Ketika PSSI memutuskan untuk mengakhiri kontraknya, banyak yang merasa kehilangan. Keputusan ini mungkin didasarkan pada ambisi untuk mencapai target yang lebih besar, seperti lolos ke Piala Dunia 2026. Tapi kehilangan Shin terasa seperti kehilangan seorang mentor, seseorang yang telah memberi banyak pelajaran berharga.
Warisan Shin Tae-yong tetap hidup. Filosofi permainannya akan terus diingat, bukan hanya oleh para pemain, tetapi juga oleh pelatih dan penggemar sepak bola di Indonesia. Ia mengajarkan bahwa sepak bola bukan hanya soal menang atau kalah, tetapi juga soal kerja keras, disiplin, dan keberanian untuk mencoba sesuatu yang baru.

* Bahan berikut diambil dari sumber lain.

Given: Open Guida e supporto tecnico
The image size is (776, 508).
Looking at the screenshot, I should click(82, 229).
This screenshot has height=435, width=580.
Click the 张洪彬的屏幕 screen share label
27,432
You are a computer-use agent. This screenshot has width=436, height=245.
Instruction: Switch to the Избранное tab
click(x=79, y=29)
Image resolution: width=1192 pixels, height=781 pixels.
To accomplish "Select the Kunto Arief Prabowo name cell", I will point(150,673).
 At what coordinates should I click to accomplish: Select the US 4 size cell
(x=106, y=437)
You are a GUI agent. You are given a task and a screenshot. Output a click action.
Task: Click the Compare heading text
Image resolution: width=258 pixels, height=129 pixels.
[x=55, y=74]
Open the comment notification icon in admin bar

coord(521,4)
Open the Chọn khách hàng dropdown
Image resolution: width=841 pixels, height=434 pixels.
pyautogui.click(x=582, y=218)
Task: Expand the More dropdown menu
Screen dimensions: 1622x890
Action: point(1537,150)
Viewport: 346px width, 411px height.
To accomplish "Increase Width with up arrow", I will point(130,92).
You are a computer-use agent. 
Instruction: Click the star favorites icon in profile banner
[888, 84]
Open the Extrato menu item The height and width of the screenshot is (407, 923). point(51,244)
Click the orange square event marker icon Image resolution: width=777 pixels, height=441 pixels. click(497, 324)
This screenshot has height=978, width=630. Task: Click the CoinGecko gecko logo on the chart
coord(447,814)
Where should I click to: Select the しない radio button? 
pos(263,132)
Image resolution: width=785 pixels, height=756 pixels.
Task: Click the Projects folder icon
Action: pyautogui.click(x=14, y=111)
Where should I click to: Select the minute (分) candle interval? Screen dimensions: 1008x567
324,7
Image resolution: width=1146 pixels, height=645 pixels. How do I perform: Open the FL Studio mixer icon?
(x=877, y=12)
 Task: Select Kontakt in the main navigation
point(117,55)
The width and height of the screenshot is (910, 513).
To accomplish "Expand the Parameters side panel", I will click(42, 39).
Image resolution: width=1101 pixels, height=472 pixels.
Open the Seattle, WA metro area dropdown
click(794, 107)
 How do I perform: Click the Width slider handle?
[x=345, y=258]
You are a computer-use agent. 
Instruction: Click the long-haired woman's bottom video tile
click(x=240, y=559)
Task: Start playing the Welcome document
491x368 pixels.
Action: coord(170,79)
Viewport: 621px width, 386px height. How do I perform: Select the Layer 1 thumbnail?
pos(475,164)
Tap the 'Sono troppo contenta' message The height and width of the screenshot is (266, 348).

Bagi saya, Shin bukan hanya pelatih favorit, tetapi juga inspirasi. Di SSB yang saya kelola, anak-anak kini berlatih dengan semangat yang sama seperti yang Shin tanamkan: tidak mudah menyerah, selalu percaya pada diri sendiri, dan bermain dengan hati.
Pemecatan Shin Tae-yong mungkin membuat saya malas menulis hari itu, tetapi kenangan tentang gaya kepelatihannya memberi saya alasan untuk terus berbagi cerita. Ia adalah bukti bahwa seorang pelatih bisa lebih dari sekadar seseorang yang memberi instruksi.
Ia adalah seorang pemimpin, seorang guru, dan seorang visioner. Shin mungkin sudah pergi, tetapi filosofinya akan terus hidup di hati para pecinta sepak bola.